Fibre Channel Testing
The only place that Fiber Channel (FC) is found in the enterprise is inside the data center. This transport technology provides for lossless delivery of data using uniform blocks of data as opposed to variable-sized frames as found in Ethernet. This makes it ideal for transporting of data to and from storage area networks (SANs). Test tools that certify that fiber optic cabling can operate at specific FC speeds may be of use for those managing a SAN.
Because of the critical nature of applications, data and servers housed within a data center, any time a server or storage device is added or moved, the cabling should be properly inspected and cleaned using specialized inspection equipment. Failing to do so can introduce dust and dirt on the connectors and micro-breaks in the patch cables that can cause data transport performance problems.
Automated Patch Cable Tracing
Existing cables may already be connected to a data center switch. The problem, of course, is that there can be dozens to hundreds of switches depending on the size of a data center. Knowing precisely which switch the cable is connected to can be a time consuming process to physically trace. A more efficient method is to use a network test tool that can be used to identify the switch vendor, model and switch name in a matter of seconds.
Data center switches are commonly configured with multiple layer 2 VLANs, each of which are designated by application or data transport use. However, sometimes a server or storage device may be inadvertently attached to the wrong VLAN. Test tools can be used to connect to a data center switch configured for a specific VLAN. This traffic can then be monitored on the tool to identify what devices are connected to the VLAN. This makes identifying incorrectly configured VLAN interfaces a quick and painless process.

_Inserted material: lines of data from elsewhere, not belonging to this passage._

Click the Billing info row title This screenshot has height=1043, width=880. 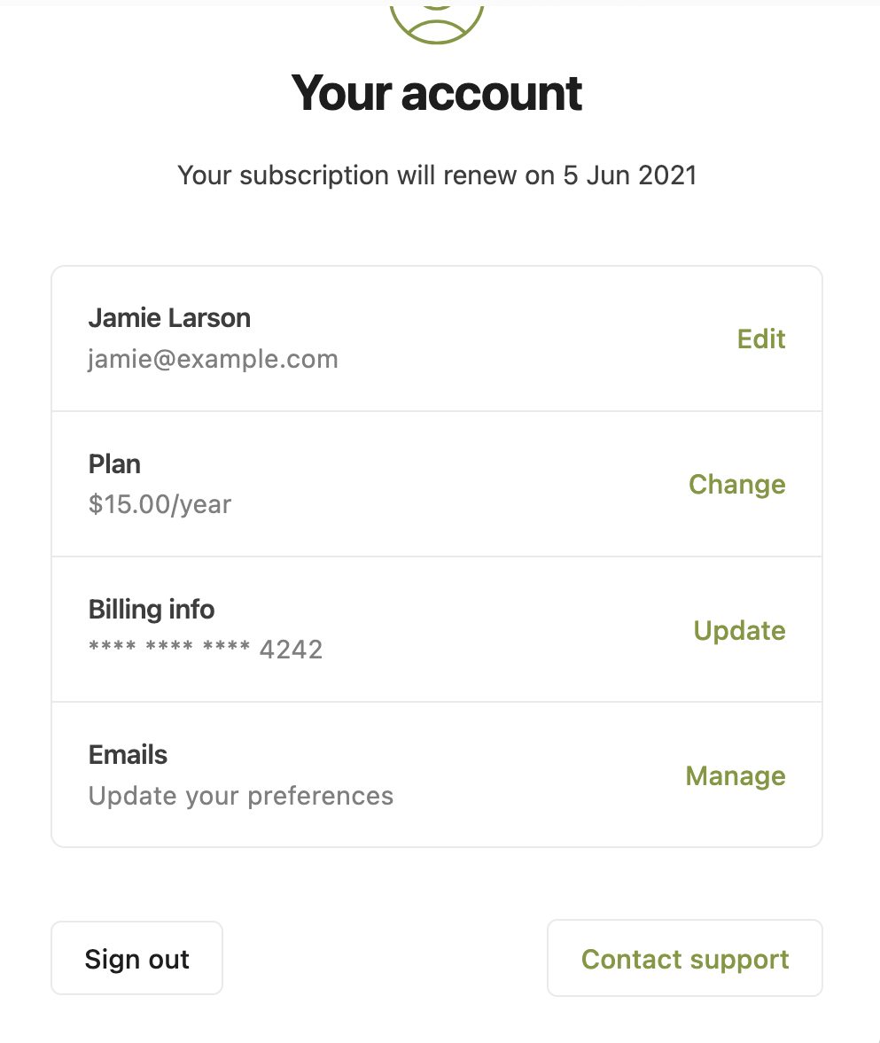pos(152,610)
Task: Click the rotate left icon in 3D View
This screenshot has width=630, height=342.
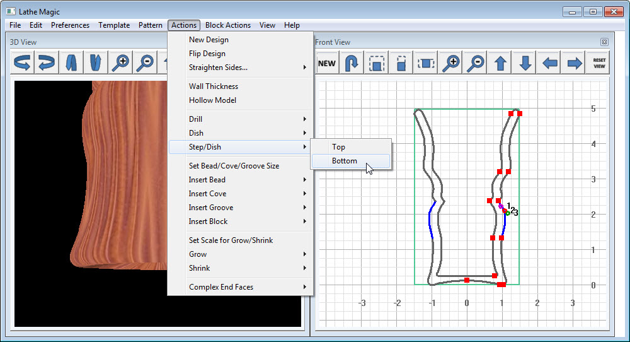Action: 23,63
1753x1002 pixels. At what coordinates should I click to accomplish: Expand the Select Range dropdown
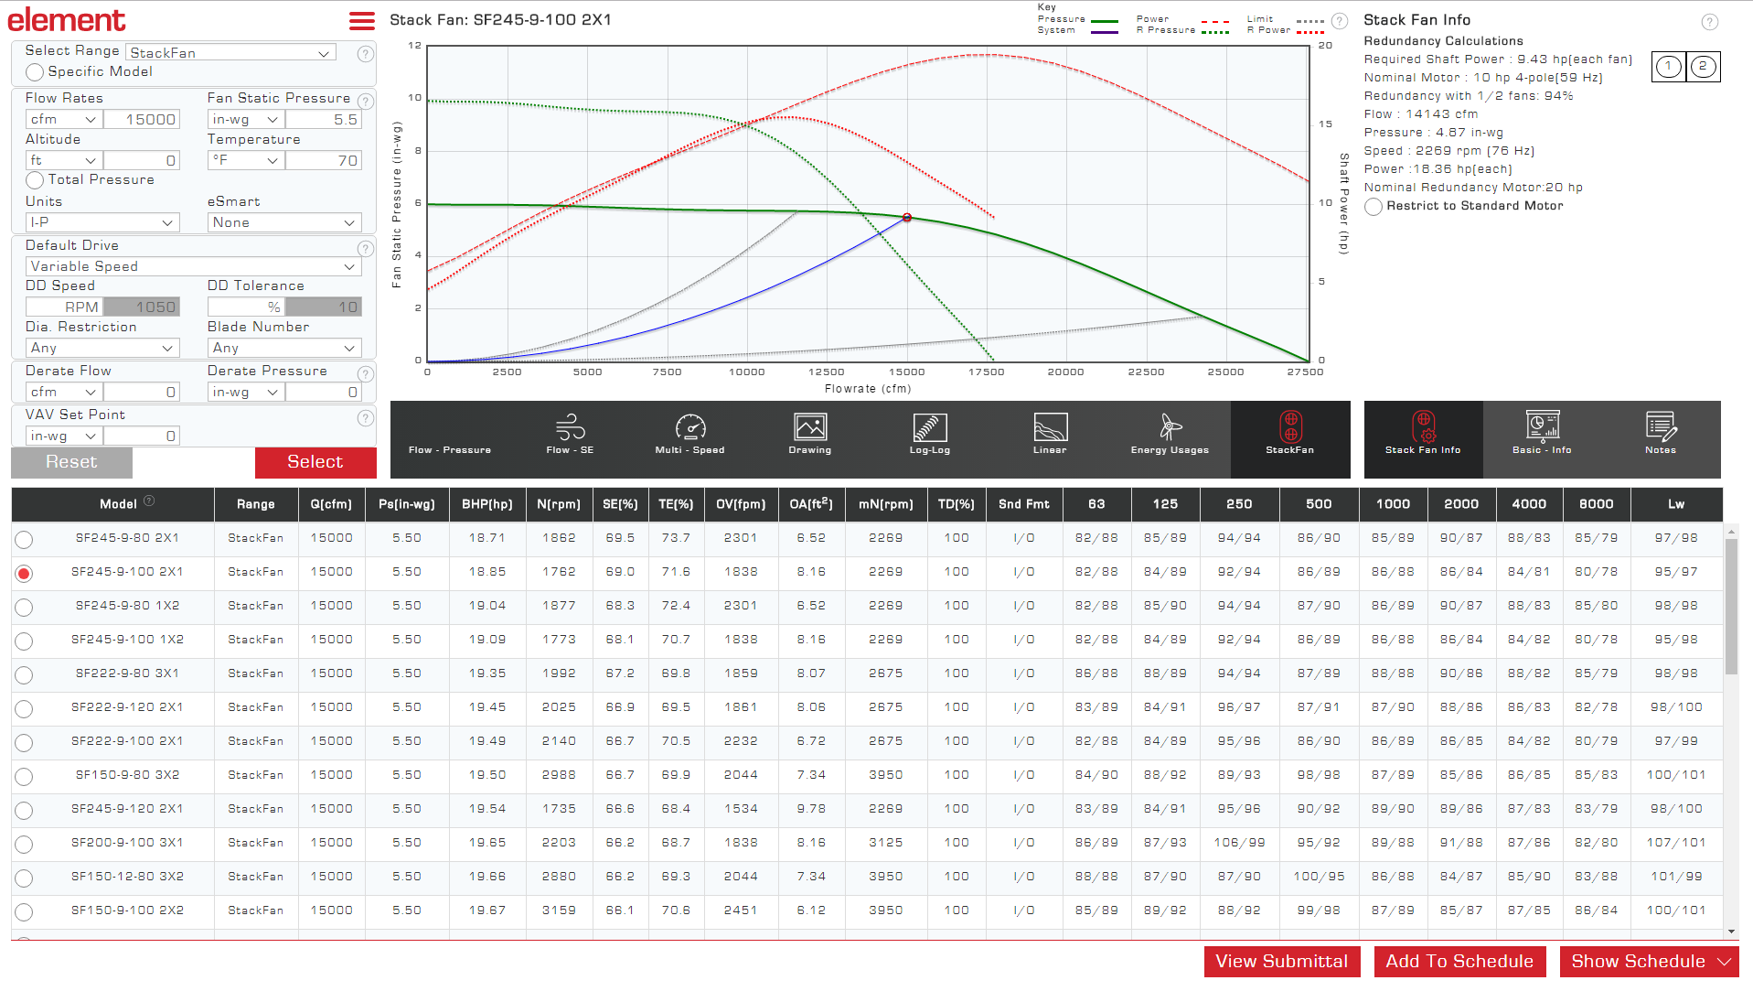point(231,53)
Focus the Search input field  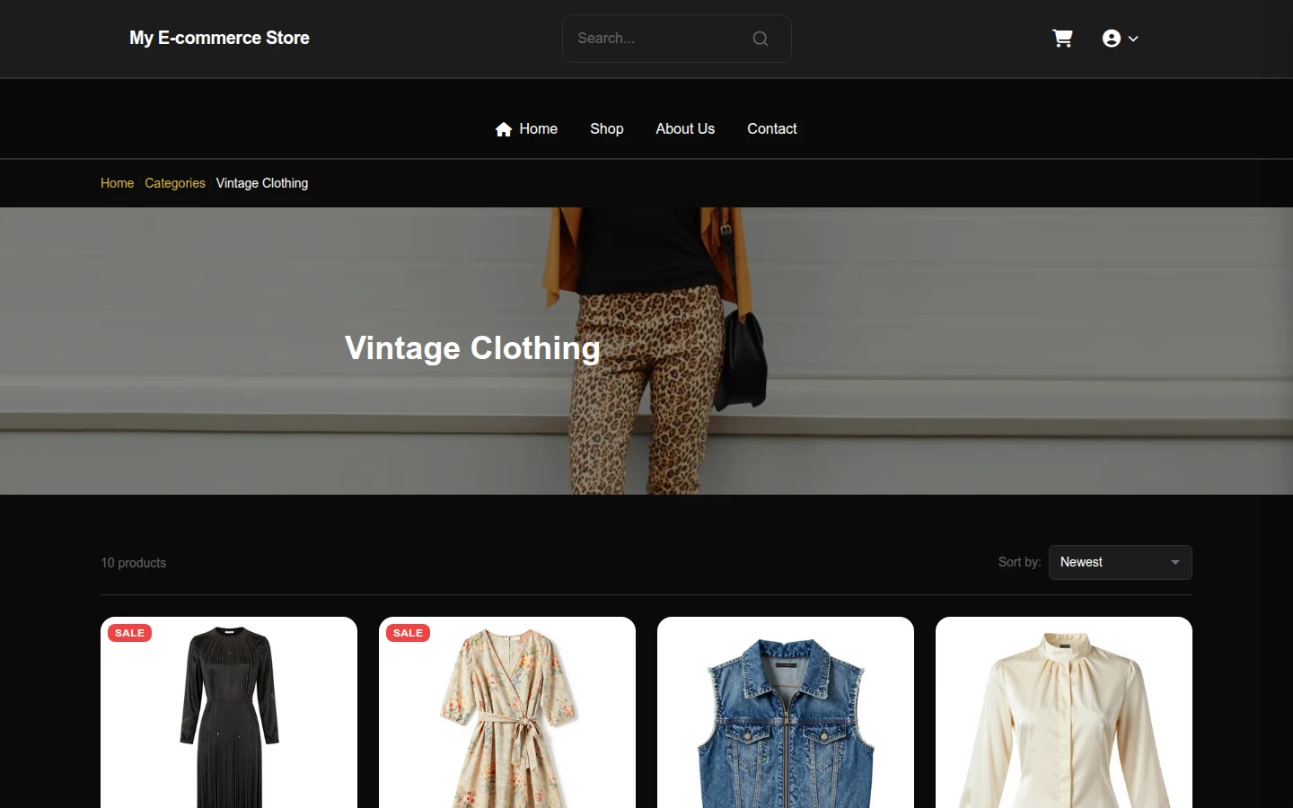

To verify that an application server can perform optimally on a network prior to putting it into production, traffic simulation and generation tools can be used that mimic the amount of bandwidth an application or database is expected to produce. This feature found in many enterprise-grade multifunction test tools allows administrators to transmit fixed-sized broadcast or unicast UDP packets and have the results calculated to prove overall network transport capability.
Power over Ethernet (PoE)
While networked servers and storage devices in a data center almost certainly use external power, there is an increasing number of IoT devices being deployed inside critical DC l ocations to help monitor the environment. Examples include surveillance cameras, door controllers and temperature/humidity sensors. In many cases, these devices are powered via PoE. Thus, ITOps staff must be able to verify whether the power sourcing equipment (PSE) and cabling can handle power delivery up to the specific Wattage level that these IoT devices require.